Margem das usinas de etanol de milho (R$/t de milho)
Fontes: Cepea, CCEE e StoneX. Elaboração: StoneX.
Produção de milho no Brasil (milhões de toneladas)
*Estimativa. Fontes: Conab e StoneX. Elaboração: StoneX.
Para o setor de etanol, pode-se dizer que esse cenário não é tão preocupante, visto que, de modo geral, a maior parte das usinas costuma adquirir seus insumos antecipadamente. Assim, grande parte do milho necessário para as operações no início de 2022 já estaria originada.
Para a metade final de 2022, a tendência, ao menos por enquanto, é de um cenário mais confortável em relação ao balanço de O&D do cereal.

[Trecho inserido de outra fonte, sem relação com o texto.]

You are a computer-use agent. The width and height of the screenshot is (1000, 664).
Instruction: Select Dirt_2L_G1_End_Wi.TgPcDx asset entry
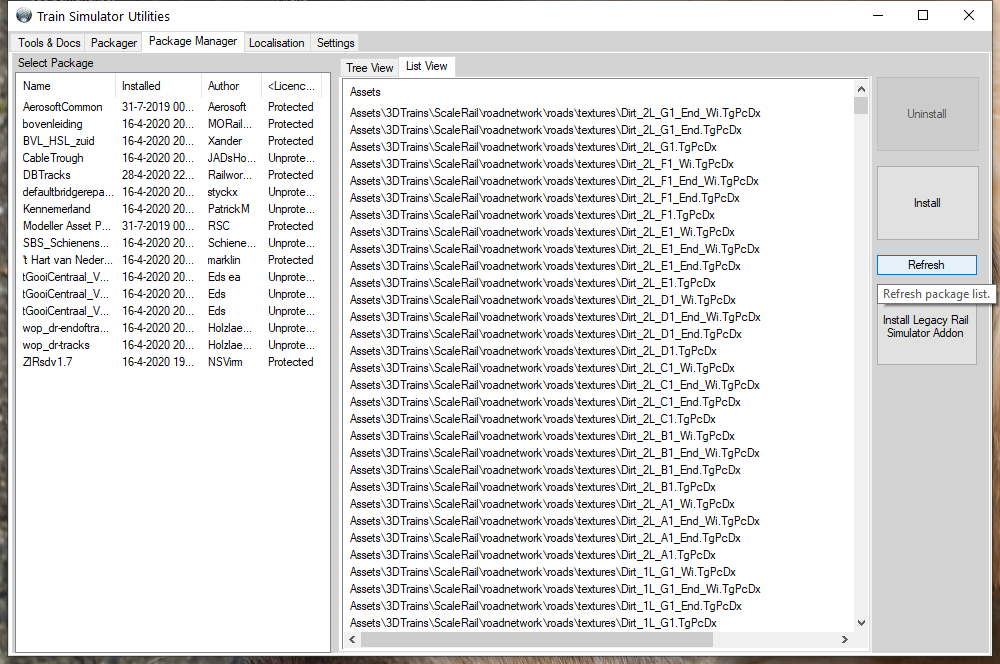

Como já comentado, espera-se uma produção total recorde para a safra 2021/22 do cereal, impulsionada, principalmente, pela safrinha, estimada também em um volume recorde, de 88,9 milhões de toneladas – crescimento de 50,1% no comparativo anual.
Mesmo com a expectativa de elevada demanda doméstica pelo milho brasileiro, em especial para a alimentação animal, e de recuperação do volume exportado, atualmente estimado em 41 milhões de toneladas, contra 18,5 milhões na safra anterior, os estoques finais em 2021/22 ficariam em 14,9 milhões de toneladas, significativamente acima das 10,25 milhões de toneladas estimadas para o ciclo atual – o que abre espaço para alguma pressão negativa sobre o preço do grão no mercado interno, especialmente após a colheita da safra de inverno.
Assim, pode-se dizer que tanto em termos monetários quanto em termos volumétricos o mercado do milho em 2022 deverá ser mais favorável para as usinas em comparação com este ano.
Traçando uma perspectiva de mais de longo prazo, a oferta do cereal deve acompanhar o consumo, favorecendo a expansão da produção de etanol de milho. Isso porque o Brasil possui terra disponível para expansão da agricultura. O espaço destinado ao cereal pode avançar sobre pastagens, bem como sobre áreas desocupadas pela colheita da soja – neste caso, a expansão seria especificamente para a safrinha. Além disso, apesar dos expressivos ganhos de produtividade dos últimos anos, ainda há espaço para avanços, principalmente com o desenvolvimento tecnológico do setor.